Mr BAUME (Macarthur) -This afternoon we have heard the usual series of complaints from the honourable member for Shortland (Mr Morris). He has had nothing new or original to say. As usual he has been particularly selective in his choice of facts to present to this House. I was also interested to hear the terms of his amendment in which he complains that the system now being introduced by this Government in this Roads Grants Bill will lead to inequitable allocations of roads moneys to local government. I presume by that that he means that the State governments are not to be trusted to distribute appropriately Federal money to local government. He may well, of course, have grounds to take a serious view of that in, say, New South Wales where it is true that there have been inequitable distributions. But under our policy we take the view very clearly that it is up to the State governments to distribute Federal money in a way that is considered to be appropriate so that there is not a duplication of the bureaucracy. Duplication of bureaucracies is an essential part of basic Labor philosophy. The Labor Party's one solution for solving the unemployment problem is to produce more public servants and to duplicate jobs in the Federal and State areas.

Let me indicate to honourable members the manner in which it is possible for some local government areas to be unfairly treated even under the past situation. Let us face it; in the past the Government of New South Wales has distributed money between local government councils. I have a letter from the Council of the Municipality of Camden. The letter reads:

Dear Mr Baume,

I refer to your earlier advice concerning the Council's 1978-79 allocation of $36,000 under the above Federally financed roads scheme, in which you pointed out that it appeared from information available as to the grants approved to other local government areas by the State government, that Camden Council was not receiving its correct allocation.

Following your advice, an investigation was made into this matter and an error was discovered. The error has now been rectified and Council expects to receive a substantially increased grant in 1979-80.

Council wishes to thank you sincerely for your interest in the matter, and for drawing attention to an apparent anomaly, which subsequently proved to be the case.

The fact is that this legislation will not in any way increase the capacity of a State government to misallocate Federal funds, particularly in view of the assurances that have been given by the State governments that they will maintain roughly the same proportions of funds in various road categories. That is simply a side issue to the basic issue. I do not mind if the honourable member for Shortland does not trust the New South Wales Government to do the job properly because, frankly, I do not trust it either. But I am glad to see that the honourable member for Shortland agrees with me.
##############################
--- STATED TASK 1 ---
Answer these about the speech on the Roads Grants Bill:
(a) Whose complaints does the speaker say the House heard this afternoon?
(b) What was the Council's 1978-79 allocation, according to the letter from Camden?
(c) What does the Council expect to receive in 1979-80?
The records below have no connection to the speech.

--- ENTRIES SHOWN ---
##############################
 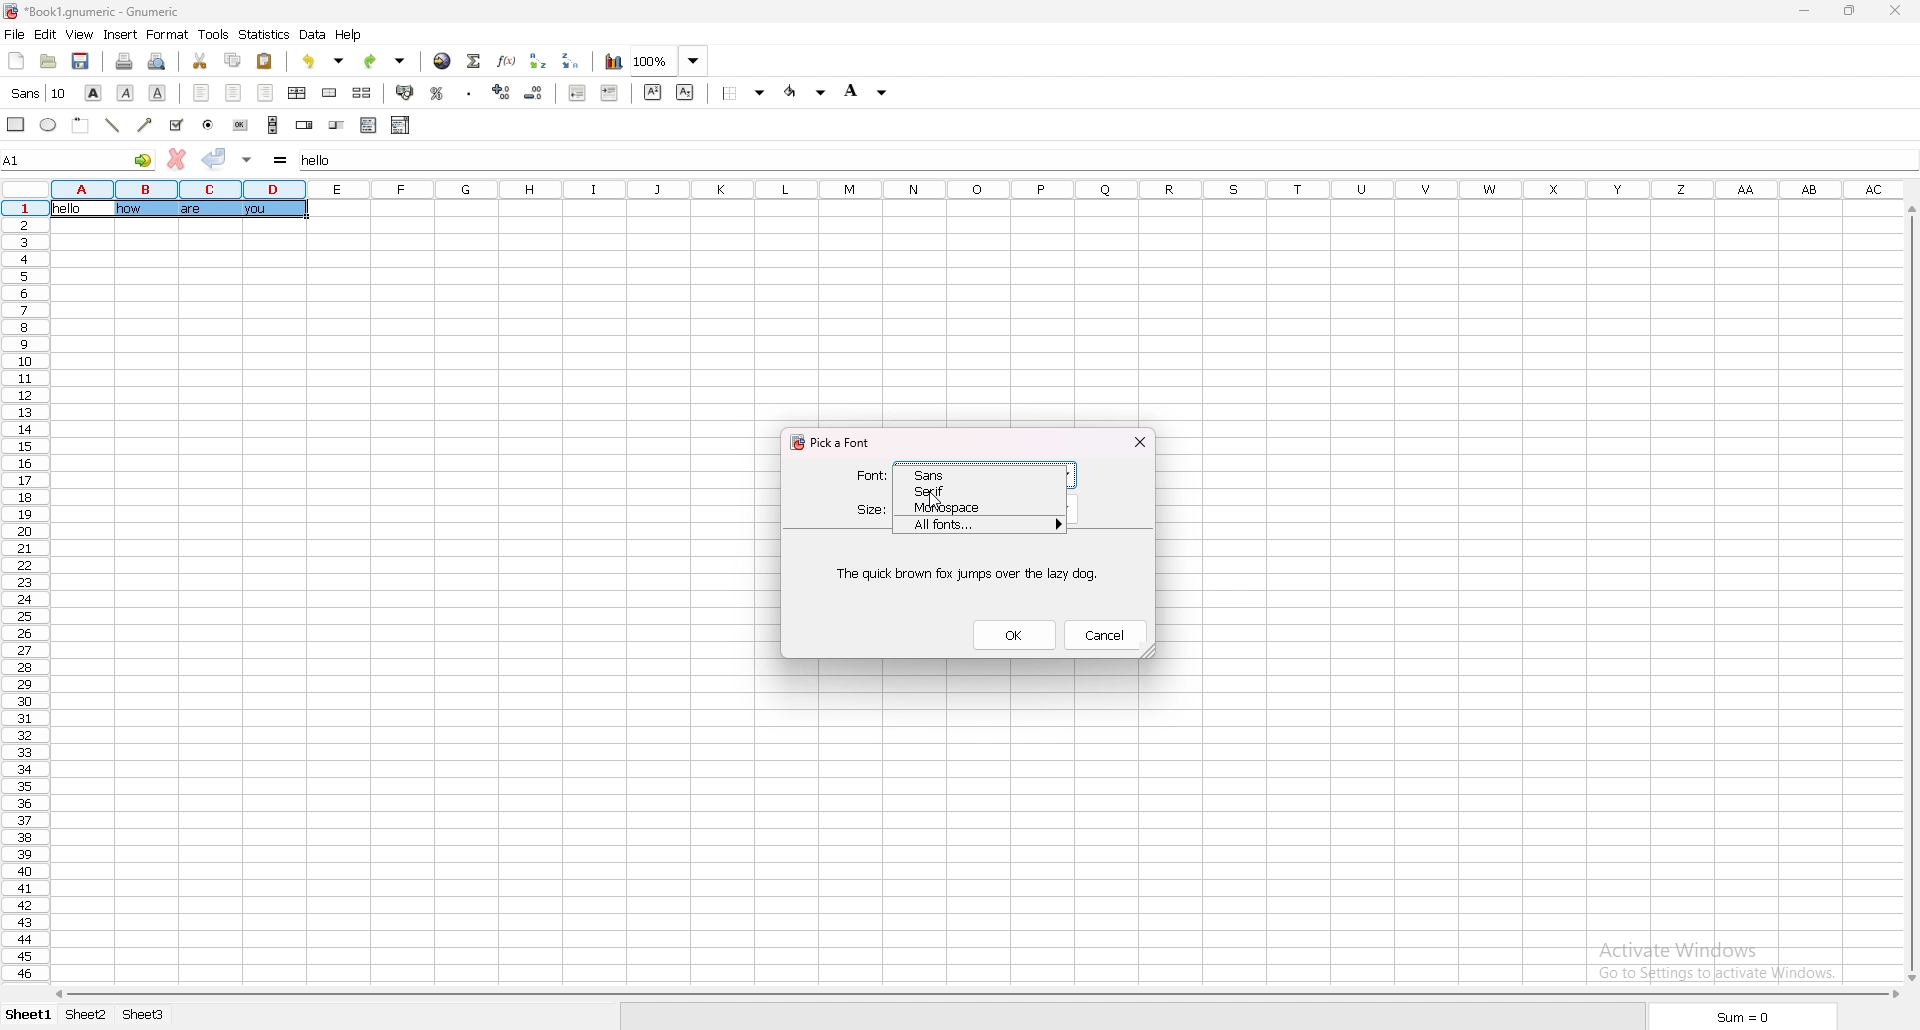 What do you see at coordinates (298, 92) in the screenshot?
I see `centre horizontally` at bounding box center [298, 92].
##############################
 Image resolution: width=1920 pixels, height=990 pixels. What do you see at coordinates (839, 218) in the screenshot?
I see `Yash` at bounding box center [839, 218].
##############################
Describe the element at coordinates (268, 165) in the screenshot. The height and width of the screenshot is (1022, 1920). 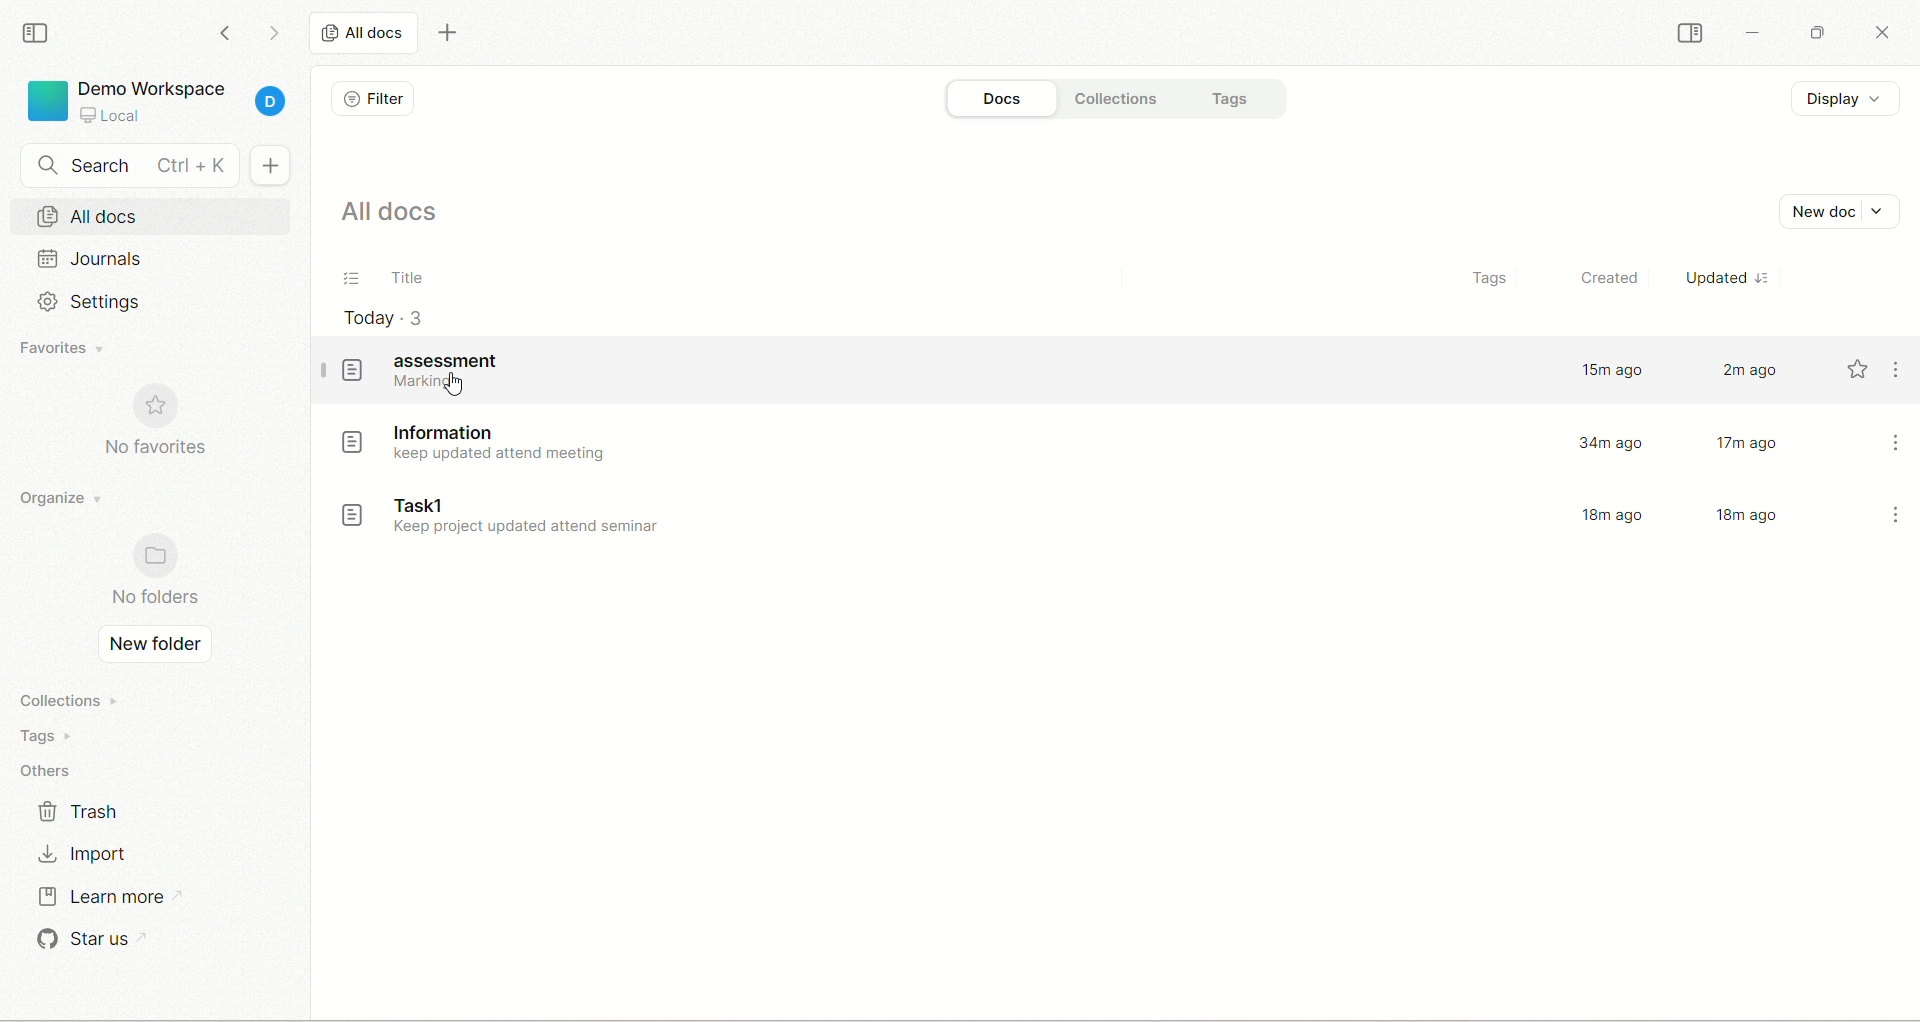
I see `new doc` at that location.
##############################
--- STATED TASK 2 ---
Please rewrite the lines of the records from the line with "Describe the element" up to and including the line with "at that location.", replacing "screenshot" with "screen capture" and changing nothing else. Give only those lines, and leave out the pictures.

--- RESULT 1 ---
(a) The honourable member for Shortland (Mr Morris).
(b) $36,000.
(c) A substantially increased grant.

--- RESULT 2 ---
Describe the element at coordinates (268, 165) in the screen capture. The height and width of the screen capture is (1022, 1920). 
I see `new doc` at that location.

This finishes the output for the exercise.